--- TEXT BLOCK Enclosed Below ---
The first column is births per 1000 people, and the second is the avg number of children a woman will give birth to during her life.

Ray Register on the Islamic idea that Jesus was not crucified

Many Muslims hold to the idea that Jesus was not actually crucified, but really someone else was crucified in his place. Who that was is a matter of wide conjecture, some saying that one of his disciples volunteered to die so his master could escape, others that Judas Iscariot or one of the Roman soldiers was crucified, and thus it was a form of punishment. Anyway, here is an interesting quote on the topic:

Or could it have been because Muhammad, in his most severe time of testing in Mecca, chose to flee for his life? In reality, the Hijrah was the very opposite of the cross. A religion based on the escape or Hijrah could not allow the cross to keep its meaning.

Ray G. Register, Jr. Dialogue and Interfaith Witness with Muslims. 1979, 1994. Multi-Language Media. p 44.

Monday, May 04, 2009

Paul-Gordon Chandler on 'radical discontinuity'

Throughout history, Christ followers within the Arab Islamic world have typically been encouarged by Christians, both Arab and Western, toward radical discontinuity with their Muslim culture and society. This has resulted in their experiencing a deep sense of rupture from their environment, which more often than not causes a severe crisis of identity...

Paul-Gordon Chandler, 2007, Pilgrims of Christ on the Muslim Road, p 101.

Abu Daoud says: this book is mostly rubbish, but read the final chapter, an interview with Mazhar Mallouhi. Chandler can't figure out what kind of book he's writing and it really shows. Is this biography? missiology? pop-religion? hagiography? He just can't make up his mind. It's certainly not a serious peice of scholarship...

Women visiting KSA (Saudi Arabia)

Women considering relocating to Saudi Arabia should be keenly aware that women and children residing in Saudi Arabia as members of a Saudi household (including adult women married to Saudi men, adult women who are the unmarried daughters of Saudi fathers, and boys under the age of 21 who are the sons of Saudi fathers) are considered household property and require the permission of the Saudi male head of their household to leave the country.

From
HERE
.

Sunday, May 03, 2009

Bernard Lewis on the genesis of Zionism

In 1882 some young Jews, most of them students, met in Kharkov and formed an organization called Lovers of Zion. Their aim was emigration--not to the broad lands of the West, but to a remote and largely derelict Ottoman province known in Christendom but not to its inhabitants as Palestine.

Bernard Lewis, From Babel to Dragomans, p 230, 2004.
--- End of Enclosed TEXT BLOCK ---
__TASKS FOR THIS EXERCISE__:
1. Repeat word for word the part of the blog excerpt that starts at "Sunday, May 03, 2009" and ends after "p 230, 2004.".
2. Summarize the blog excerpt in three sentences.
The material after this point comes from a different source than the blog excerpt.
--- GIVEN RECORDS Enclosed Below ---
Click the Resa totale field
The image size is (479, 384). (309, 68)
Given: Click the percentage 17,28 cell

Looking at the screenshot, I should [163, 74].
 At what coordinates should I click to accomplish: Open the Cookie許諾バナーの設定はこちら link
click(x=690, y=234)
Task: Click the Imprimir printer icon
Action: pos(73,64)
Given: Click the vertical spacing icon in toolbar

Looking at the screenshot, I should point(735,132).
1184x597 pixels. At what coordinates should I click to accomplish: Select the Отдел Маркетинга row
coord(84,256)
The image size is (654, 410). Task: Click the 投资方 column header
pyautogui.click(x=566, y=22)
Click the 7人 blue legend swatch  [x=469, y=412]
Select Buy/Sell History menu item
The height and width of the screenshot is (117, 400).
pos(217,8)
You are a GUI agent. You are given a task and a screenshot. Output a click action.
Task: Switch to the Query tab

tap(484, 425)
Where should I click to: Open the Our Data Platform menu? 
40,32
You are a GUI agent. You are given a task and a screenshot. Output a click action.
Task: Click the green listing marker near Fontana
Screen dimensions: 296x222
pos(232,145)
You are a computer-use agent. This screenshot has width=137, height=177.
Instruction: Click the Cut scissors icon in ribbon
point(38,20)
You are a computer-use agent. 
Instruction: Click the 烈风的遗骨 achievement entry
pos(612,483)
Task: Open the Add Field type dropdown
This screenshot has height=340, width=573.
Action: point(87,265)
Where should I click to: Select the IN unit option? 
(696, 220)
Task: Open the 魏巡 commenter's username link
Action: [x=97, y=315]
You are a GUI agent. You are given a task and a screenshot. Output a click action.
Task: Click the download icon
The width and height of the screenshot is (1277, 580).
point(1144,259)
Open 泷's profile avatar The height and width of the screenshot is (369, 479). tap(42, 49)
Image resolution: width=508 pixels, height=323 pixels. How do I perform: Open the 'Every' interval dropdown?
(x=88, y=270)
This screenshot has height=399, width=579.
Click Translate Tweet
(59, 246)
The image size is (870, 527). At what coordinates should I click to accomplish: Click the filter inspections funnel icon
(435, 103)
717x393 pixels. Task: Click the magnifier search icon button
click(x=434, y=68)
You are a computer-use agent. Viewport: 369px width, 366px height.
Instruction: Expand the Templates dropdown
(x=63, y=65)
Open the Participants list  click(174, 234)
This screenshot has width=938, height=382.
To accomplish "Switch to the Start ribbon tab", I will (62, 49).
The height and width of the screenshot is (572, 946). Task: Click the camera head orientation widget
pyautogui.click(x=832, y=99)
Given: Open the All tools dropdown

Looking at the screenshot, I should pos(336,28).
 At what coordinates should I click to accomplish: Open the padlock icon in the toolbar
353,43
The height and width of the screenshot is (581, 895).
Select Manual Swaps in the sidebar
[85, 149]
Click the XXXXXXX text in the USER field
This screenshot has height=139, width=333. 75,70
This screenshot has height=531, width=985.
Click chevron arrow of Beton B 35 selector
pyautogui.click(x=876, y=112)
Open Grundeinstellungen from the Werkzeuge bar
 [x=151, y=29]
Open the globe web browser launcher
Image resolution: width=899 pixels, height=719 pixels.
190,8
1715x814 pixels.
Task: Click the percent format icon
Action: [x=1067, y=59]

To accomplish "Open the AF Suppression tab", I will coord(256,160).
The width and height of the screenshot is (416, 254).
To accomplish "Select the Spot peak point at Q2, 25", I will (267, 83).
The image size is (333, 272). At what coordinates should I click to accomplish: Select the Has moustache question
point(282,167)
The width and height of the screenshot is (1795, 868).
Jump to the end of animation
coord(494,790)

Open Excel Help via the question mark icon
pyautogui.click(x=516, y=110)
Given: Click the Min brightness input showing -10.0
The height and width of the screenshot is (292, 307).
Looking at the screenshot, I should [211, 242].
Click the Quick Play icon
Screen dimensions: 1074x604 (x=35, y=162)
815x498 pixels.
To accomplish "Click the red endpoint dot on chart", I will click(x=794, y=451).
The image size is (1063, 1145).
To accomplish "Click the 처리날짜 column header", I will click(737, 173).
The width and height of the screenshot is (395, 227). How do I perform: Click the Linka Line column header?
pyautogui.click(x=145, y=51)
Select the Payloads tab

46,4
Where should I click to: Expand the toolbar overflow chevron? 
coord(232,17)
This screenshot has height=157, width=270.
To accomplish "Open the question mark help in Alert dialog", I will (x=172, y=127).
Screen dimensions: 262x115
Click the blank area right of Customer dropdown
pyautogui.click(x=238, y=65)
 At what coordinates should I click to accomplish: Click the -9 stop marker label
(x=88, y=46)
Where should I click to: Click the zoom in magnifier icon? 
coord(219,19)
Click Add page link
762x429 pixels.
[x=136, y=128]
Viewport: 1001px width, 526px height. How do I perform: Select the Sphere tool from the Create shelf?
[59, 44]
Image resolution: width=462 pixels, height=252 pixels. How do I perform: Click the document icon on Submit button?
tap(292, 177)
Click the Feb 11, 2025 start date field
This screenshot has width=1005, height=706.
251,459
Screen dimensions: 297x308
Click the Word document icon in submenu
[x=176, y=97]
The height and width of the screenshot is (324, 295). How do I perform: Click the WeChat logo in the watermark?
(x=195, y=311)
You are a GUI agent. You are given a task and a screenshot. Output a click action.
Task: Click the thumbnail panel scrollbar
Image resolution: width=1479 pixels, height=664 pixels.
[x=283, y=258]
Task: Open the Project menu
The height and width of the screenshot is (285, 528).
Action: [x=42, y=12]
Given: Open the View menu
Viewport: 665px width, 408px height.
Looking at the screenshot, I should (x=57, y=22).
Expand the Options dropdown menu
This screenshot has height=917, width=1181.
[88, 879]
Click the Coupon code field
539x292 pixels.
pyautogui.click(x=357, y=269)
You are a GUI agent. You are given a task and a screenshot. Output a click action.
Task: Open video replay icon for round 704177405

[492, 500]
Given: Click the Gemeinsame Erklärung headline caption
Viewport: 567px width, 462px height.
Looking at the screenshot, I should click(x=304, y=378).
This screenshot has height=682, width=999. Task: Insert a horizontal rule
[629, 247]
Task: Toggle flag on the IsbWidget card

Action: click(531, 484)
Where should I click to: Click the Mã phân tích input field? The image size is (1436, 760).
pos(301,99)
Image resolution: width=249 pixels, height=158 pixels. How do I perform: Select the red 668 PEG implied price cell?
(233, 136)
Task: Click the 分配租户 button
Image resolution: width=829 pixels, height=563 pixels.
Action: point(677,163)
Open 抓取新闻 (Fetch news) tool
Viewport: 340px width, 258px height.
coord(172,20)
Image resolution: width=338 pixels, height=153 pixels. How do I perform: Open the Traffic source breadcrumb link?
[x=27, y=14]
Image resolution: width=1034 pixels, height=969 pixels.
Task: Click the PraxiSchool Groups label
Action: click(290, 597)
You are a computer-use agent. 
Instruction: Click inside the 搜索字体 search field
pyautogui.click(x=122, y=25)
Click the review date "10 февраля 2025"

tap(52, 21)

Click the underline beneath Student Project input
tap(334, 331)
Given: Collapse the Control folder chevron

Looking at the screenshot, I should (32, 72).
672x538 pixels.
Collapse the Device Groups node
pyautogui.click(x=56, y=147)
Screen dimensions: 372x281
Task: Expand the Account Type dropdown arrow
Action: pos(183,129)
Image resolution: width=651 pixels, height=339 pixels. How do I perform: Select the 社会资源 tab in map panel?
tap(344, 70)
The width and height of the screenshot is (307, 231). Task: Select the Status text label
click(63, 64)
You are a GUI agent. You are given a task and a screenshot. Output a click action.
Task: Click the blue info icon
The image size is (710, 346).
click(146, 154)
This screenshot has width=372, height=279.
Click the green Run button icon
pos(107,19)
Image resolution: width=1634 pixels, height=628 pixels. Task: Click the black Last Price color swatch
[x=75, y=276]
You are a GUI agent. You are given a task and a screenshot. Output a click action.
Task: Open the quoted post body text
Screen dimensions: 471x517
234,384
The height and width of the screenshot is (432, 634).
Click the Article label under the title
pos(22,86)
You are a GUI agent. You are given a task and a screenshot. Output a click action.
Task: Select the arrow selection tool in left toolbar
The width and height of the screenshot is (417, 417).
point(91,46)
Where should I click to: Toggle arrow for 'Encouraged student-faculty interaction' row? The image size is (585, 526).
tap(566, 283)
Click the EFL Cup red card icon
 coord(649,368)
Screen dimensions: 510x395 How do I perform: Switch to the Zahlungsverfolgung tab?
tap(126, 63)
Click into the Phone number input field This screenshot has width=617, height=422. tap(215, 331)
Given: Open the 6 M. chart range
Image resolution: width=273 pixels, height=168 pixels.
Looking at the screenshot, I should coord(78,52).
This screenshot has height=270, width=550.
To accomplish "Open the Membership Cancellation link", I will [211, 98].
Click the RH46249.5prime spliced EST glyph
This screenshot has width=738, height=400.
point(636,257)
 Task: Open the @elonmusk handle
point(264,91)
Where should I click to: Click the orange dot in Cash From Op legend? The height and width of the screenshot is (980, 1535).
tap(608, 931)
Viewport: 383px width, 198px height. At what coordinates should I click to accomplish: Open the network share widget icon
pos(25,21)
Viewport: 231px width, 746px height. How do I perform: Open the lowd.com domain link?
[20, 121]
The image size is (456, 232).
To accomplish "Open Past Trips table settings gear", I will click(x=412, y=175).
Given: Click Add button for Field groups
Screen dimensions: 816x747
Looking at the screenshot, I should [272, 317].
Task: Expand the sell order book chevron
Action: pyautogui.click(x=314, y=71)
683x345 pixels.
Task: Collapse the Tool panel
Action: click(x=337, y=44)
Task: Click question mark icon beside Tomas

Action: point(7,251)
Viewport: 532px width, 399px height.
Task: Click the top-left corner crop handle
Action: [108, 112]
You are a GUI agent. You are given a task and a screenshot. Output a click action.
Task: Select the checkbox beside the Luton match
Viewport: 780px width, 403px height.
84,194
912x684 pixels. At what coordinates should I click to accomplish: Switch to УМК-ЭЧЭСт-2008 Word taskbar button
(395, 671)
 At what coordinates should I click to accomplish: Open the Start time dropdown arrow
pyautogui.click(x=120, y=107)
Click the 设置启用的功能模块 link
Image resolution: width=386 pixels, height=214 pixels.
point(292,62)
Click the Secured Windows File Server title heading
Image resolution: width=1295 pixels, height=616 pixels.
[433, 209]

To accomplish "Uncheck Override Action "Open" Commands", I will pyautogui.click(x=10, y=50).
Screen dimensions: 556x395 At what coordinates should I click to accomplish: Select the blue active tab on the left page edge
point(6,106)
--- End of Enclosed GIVEN RECORDS ---
__ANSWERS BY TASK__:
1.
Sunday, May 03, 2009

Bernard Lewis on the genesis of Zionism

In 1882 some young Jews, most of them students, met in Kharkov and formed an organization called Lovers of Zion. Their aim was emigration--not to the broad lands of the West, but to a remote and largely derelict Ottoman province known in Christendom but not to its inhabitants as Palestine.

Bernard Lewis, From Babel to Dragomans, p 230, 2004.

2. The blog excerpt notes that many Muslims believe someone else was crucified in place of Jesus, and quotes Ray Register contrasting Muhammad's flight, the Hijrah, with the cross. It quotes Paul-Gordon Chandler saying that Christians have urged Christ followers in the Arab Islamic world toward radical discontinuity with their Muslim culture, which often causes a severe crisis of identity, though Abu Daoud dismisses Chandler's book as mostly rubbish apart from its final chapter. It also warns that women and children in Saudi households need the male head's permission to leave the country, and quotes Bernard Lewis on the young Jews who formed Lovers of Zion in Kharkov in 1882 with the aim of emigrating to Palestine.